The committee recommends that a broad inquiry led by representatives from both Houses of Parliament be undertaken into the merits of decentralisation, and the appropriate policy mechanisms for undertaking it.

The Australian Government notes the recommendation.

On 1 June 2017, the House of Representatives established a Select Committee on Regional Development and Decentralisation to inquire and report on best practice approaches to regional development, the decentralisation of Commonwealth entities, and supporting corporate decentralisation. The Select Committee is due to produce its final report by 28 February 2018.

This inquiry is in addition to the whole-of-government process, announced by the Minister for Regional Development on 19 April 2017, to consider Commonwealth entities that may be suitable for decentralisation. This process is methodical and rigorous, involving a staged approach that includes the Cabinet’s consideration of initial criteria and a two-stage business case process.

As there is significant government and parliamentary work underway on decentralisation issues, the government does not see a need to undertake an additional inquiry.

DETAILED RESPONSE TO THE AUSTRALIAN GREENS ADDITIONAL COMMENTS

That the APVMA relocation be scrapped entirely and that the APVMA remain located at its current site in the ACT.

The Australian Government does not support the recommendation.

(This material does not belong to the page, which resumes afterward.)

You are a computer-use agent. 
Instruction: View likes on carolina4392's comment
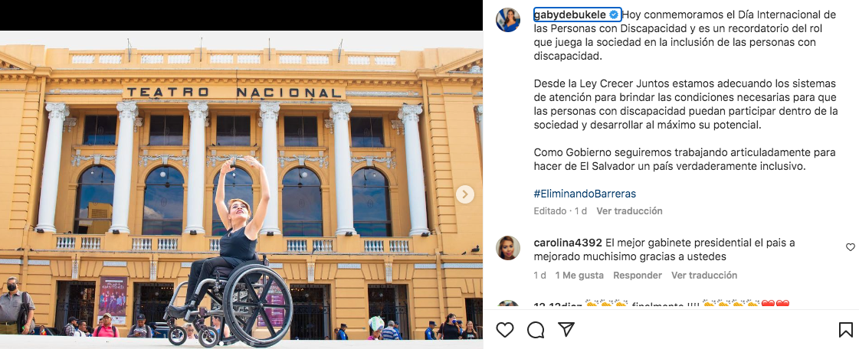(579, 276)
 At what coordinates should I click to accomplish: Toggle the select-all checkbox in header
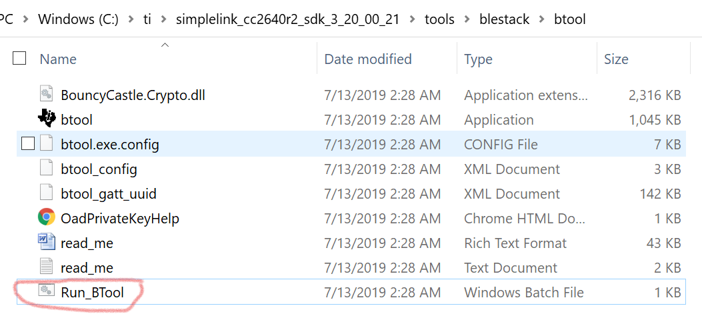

The Australian Government is committed—consistent with its 2016 election policy—to relocating the APVMA to Armidale to establish a Centre of Agricultural Excellence by co-locating it with the UNE and other specialised agricultural research centres in the region.

This move provides an opportunity to build an efficient and effective regulator; and improve how the APVMA works with its clients, which will increase farmers’ access to new chemicals and reduce costs to business.